U.S. Death Penalty Support Lowest in More Than 40 Years

Sixty percent of Americans favor death penalty for convicted murderers

by Jeffrey M. Jones

PRINCETON, NJ — Sixty percent of Americans say they favor the death penalty for convicted murderers, the lowest level of support Gallup has measured since November 1972, when 57% were in favor. Death penalty support peaked at 80% in 1994, but it has gradually declined since then.

Trend: Are you in favor of the death penalty for a person convicted of murder?

Gallup first asked Americans their views on the death penalty using this question in 1936, and has updated it periodically since then, including annual updates since 1999.

Americans have typically favored the death penalty; in fact, support has exceeded opposition in all but one survey, conducted in May 1966, during an era marked by philosophical and legal challenges to the death penalty from the mid-1950s through the early 1970s. Americans’ support for the death penalty waned during that time. The culmination of that era was the Supreme Court’s 1972 Furman v. Georgia decision, which invalidated all state death penalty statutes on technical grounds but stopped short of declaring the practice itself unconstitutional.
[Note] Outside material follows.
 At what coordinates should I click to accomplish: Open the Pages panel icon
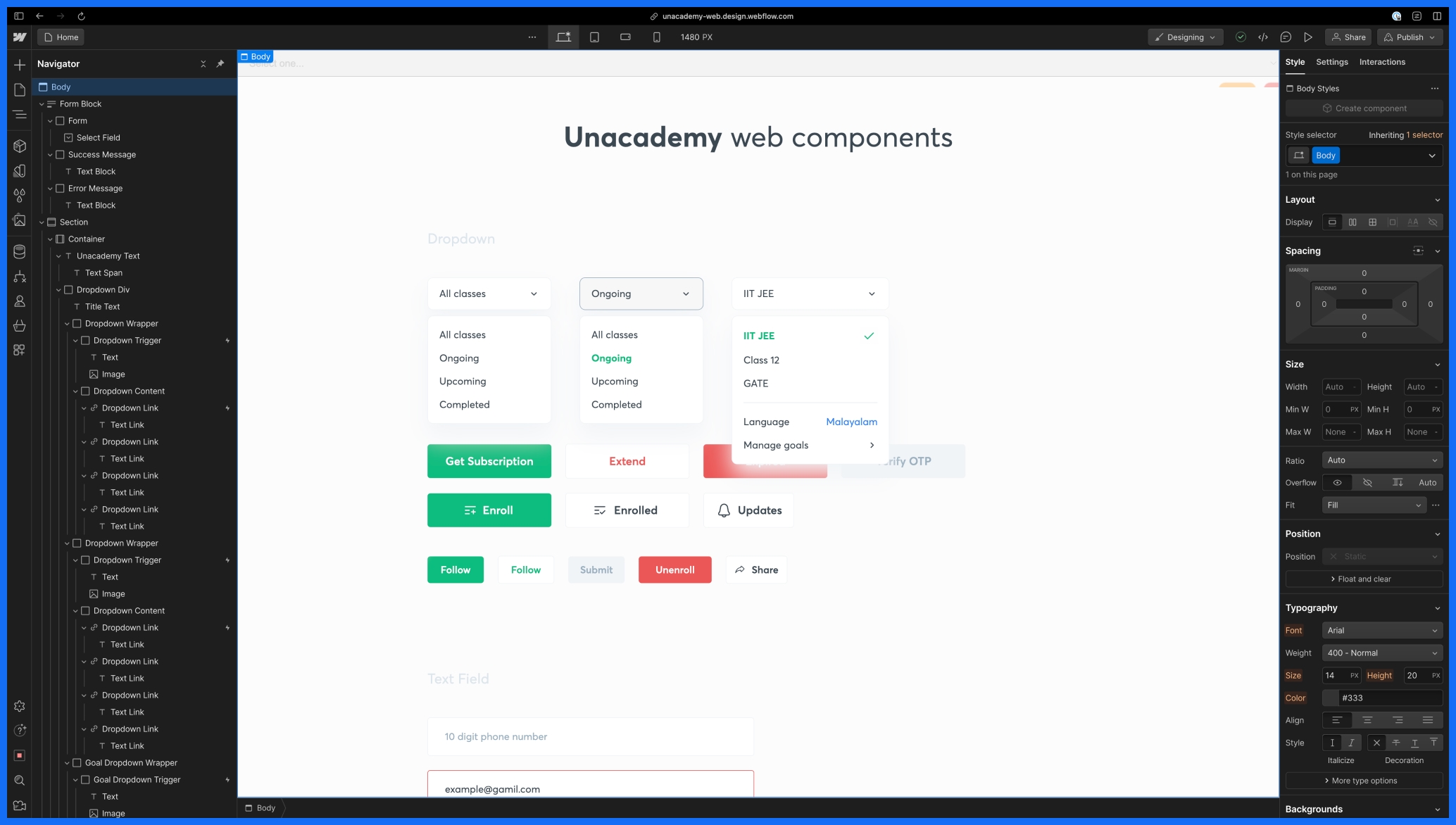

Four years later, the court ruled that several newly written death penalty laws were constitutional, and executions resumed in the U.S. shortly thereafter.
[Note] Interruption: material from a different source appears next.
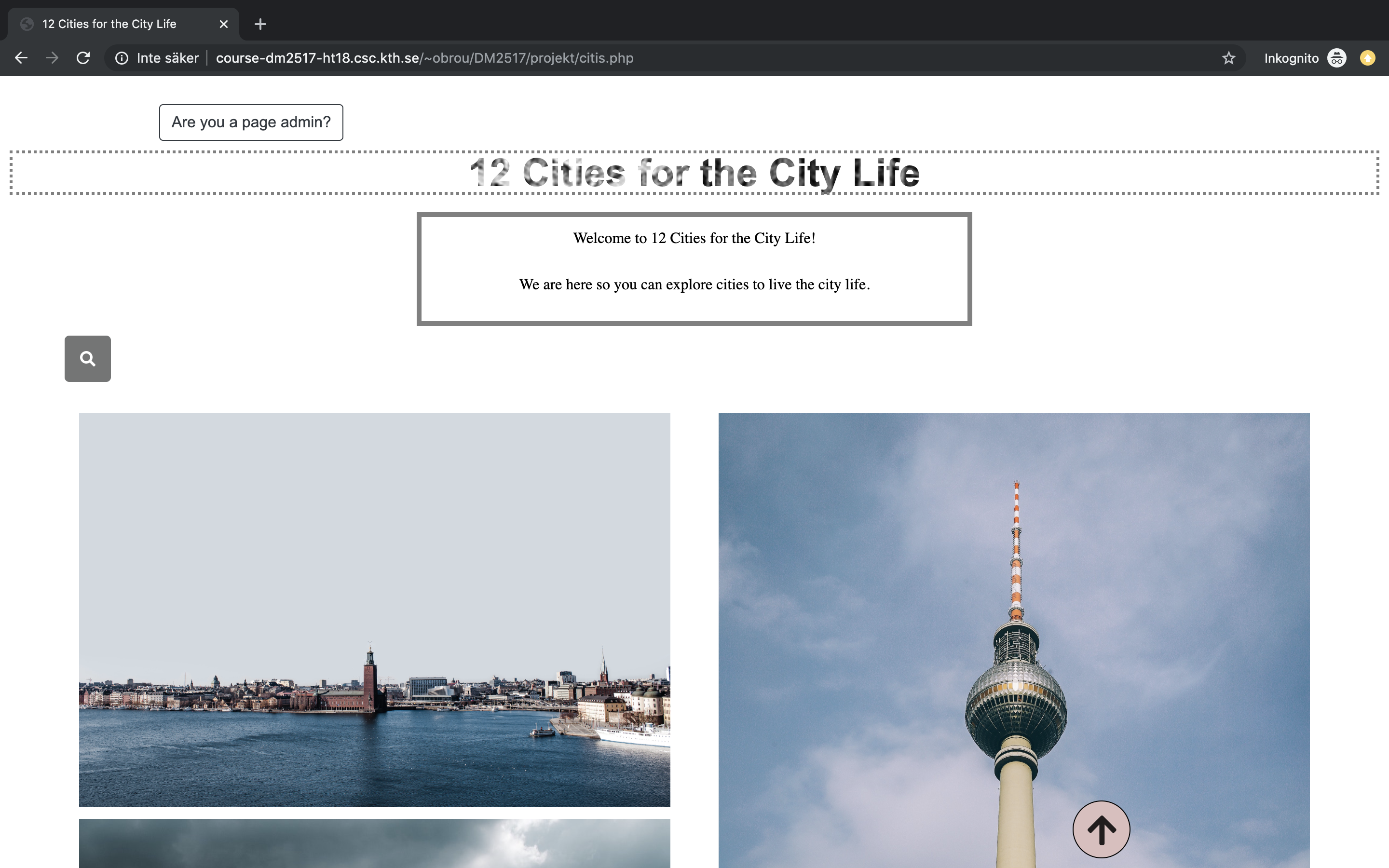This screenshot has width=1389, height=868.
Task: Reload the page with refresh icon
Action: [x=83, y=58]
From then until the mid-’90s, death penalty support climbed, reaching 80% in 1994, a year in which Americans consistently named crime as the most important problem facing the United States.

The current era of lower support may be tied to death penalty moratoriums in several states beginning around 2000 after several death-row inmates were later proven innocent of the crimes of which they were convicted. More recently, since 2006, six states have repealed death penalty laws outright, including Maryland this year.